Le sfide della società e i media alternativi in Palestina, Marocco, Tunisia, Egitto: verso una strategia regionale”. Questo il titolo del report che è stato presentato oggi, 25 marzo e prima giornata ufficiale del Forum Mondiale di Tunisi, nell’ambito del seminario sul progetto Mednet organizzato da COSPE . Presenti i molti partner del progetto e altri soggetti della società civile dei quattro paesi coinvolta a vario titolo in queste tematiche. Tra loro The Egyptian Association for Community Participation Enhancement dall’Egitto, la Palestinian Youth Union dalla Palestina, Chabaka, dal Marocco, Association Liberté et Developpement, dalla Tunisia e AMARC internazionale. Si è discusso della situazione politica e legislativa dei singoli Paesi dei diritti ignorati in materia di associazionismo, libertà di espressione e di informazione. Il quadro emerso ricalca quello disegnato dal report. Ne abbiamo parlato con Maria Donata Rinaldi responsabile per COSPE del progetto Mednet.
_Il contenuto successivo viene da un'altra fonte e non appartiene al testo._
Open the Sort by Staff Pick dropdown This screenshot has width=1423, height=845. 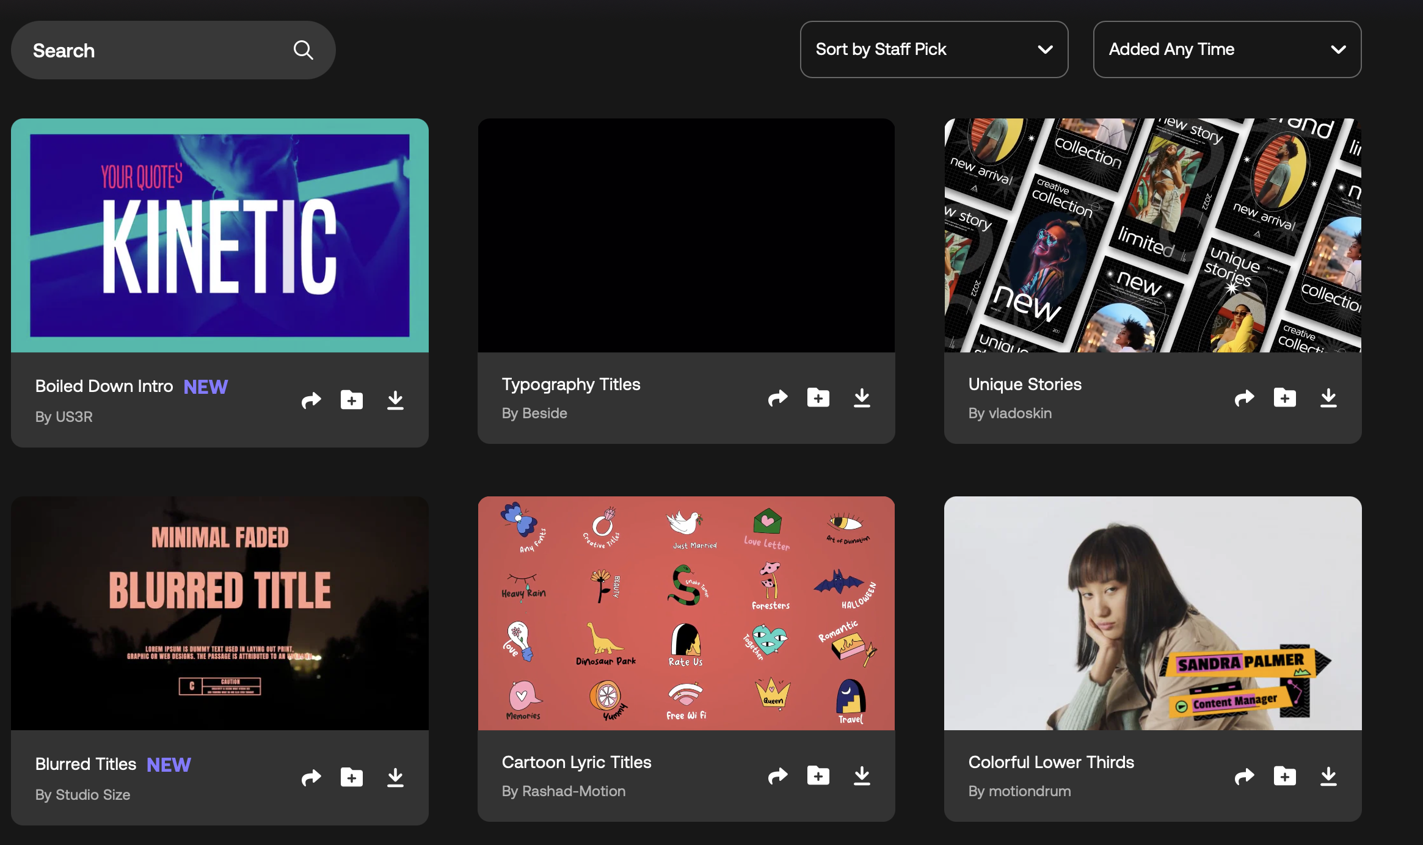[x=933, y=49]
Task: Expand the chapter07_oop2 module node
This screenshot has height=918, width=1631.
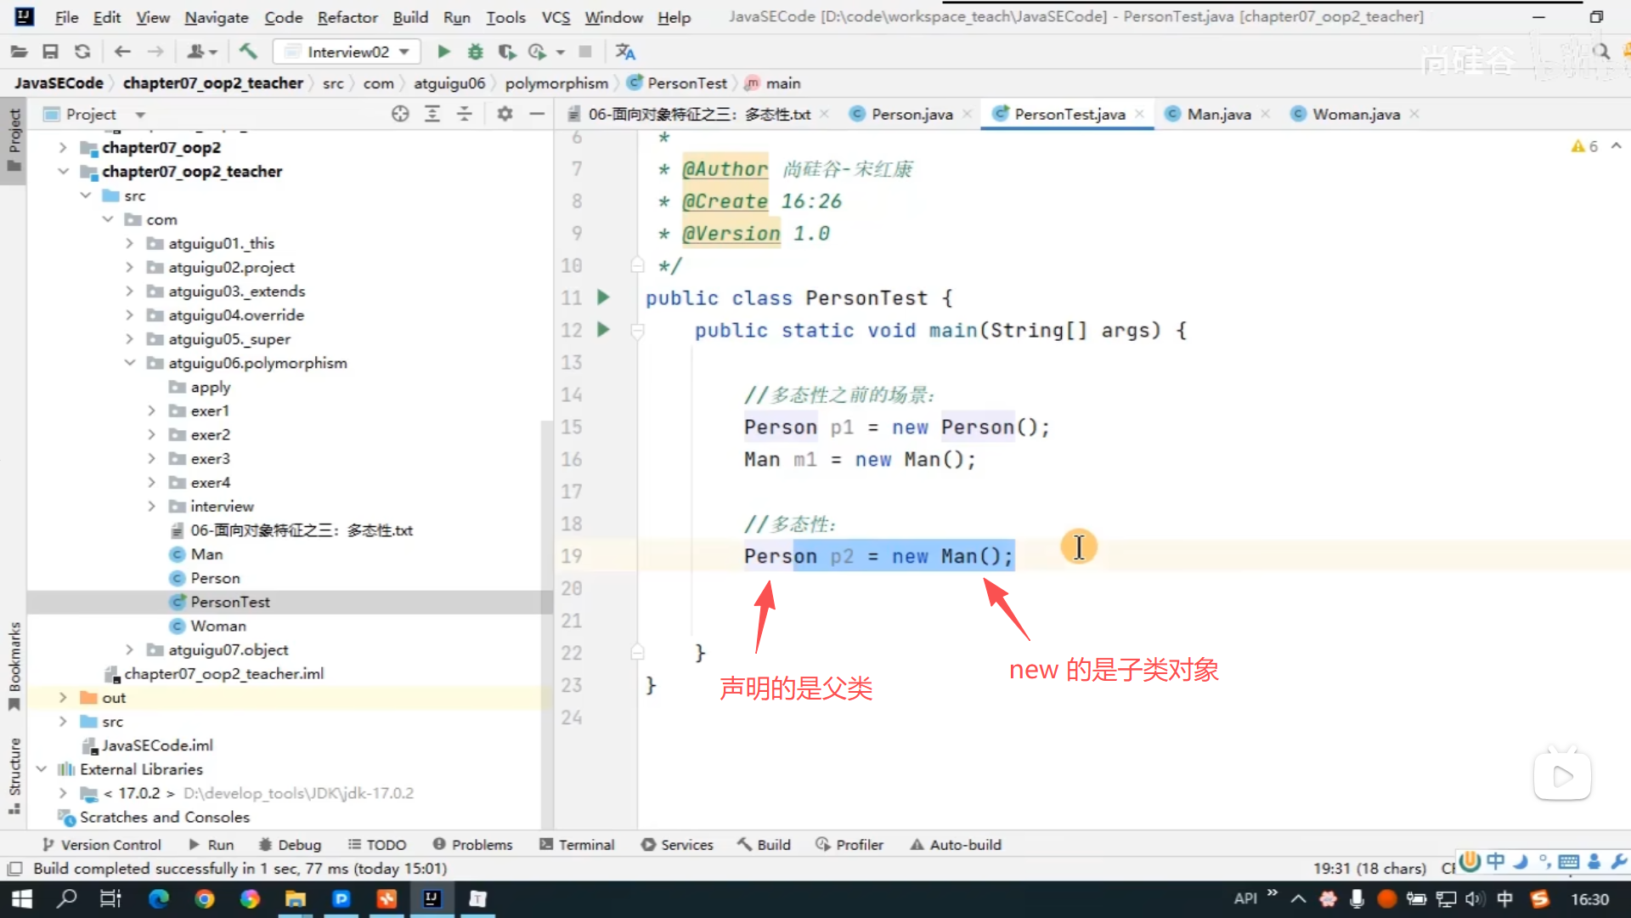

Cosa emerge da questo primo report ?
Emergono ancora situazioni molto diverse e disomogenee e anche di più di quello che ci saremmo aspettati all’inizio di questo percorso, le situazioni politiche dei quattro Paesi coinvolti sono molto diverse: abbiamo l’Egitto in cui la limitazione di libertà è molto forte forse più adesso con regime dei militari e dal potere autoritario di Al Sisi, abbiamo la Palestina con la sua specificità di occupazione e il conflitto israeliano, che è molto pesante in tutto quello che riguarda la libertà in particolare per società di società civile e media, il Marocco che è un regno con ancora delle forti forme di controllo su libertà espressione e associazioni e Tunisia che è stata indicato anche in questo contesto come un modello e un esperimento per superamento di queste difficoltà ma che ha ancora problemi di sostenibilità a medio e lungo termine e quindi emergono situazioni disomogenea per trovare non unità ma possibili strategie di lavoro comune. Il quadro giuridico è quello che accumuna tutti. C’è infatti la forte necessità di trovare leggi per l’ accesso all’ informazione da parte di tutti i cittadini in tutti questi quattro Paesi pur con accenti diversi. necessità di maggiore libertà di espressione associazione informazione che deve essere garantita dalle legge quindi lo sforzo comune e la strategia regionale deve andare verso un’azione di advocacy e di riforma dei sistemi legislativi attuali.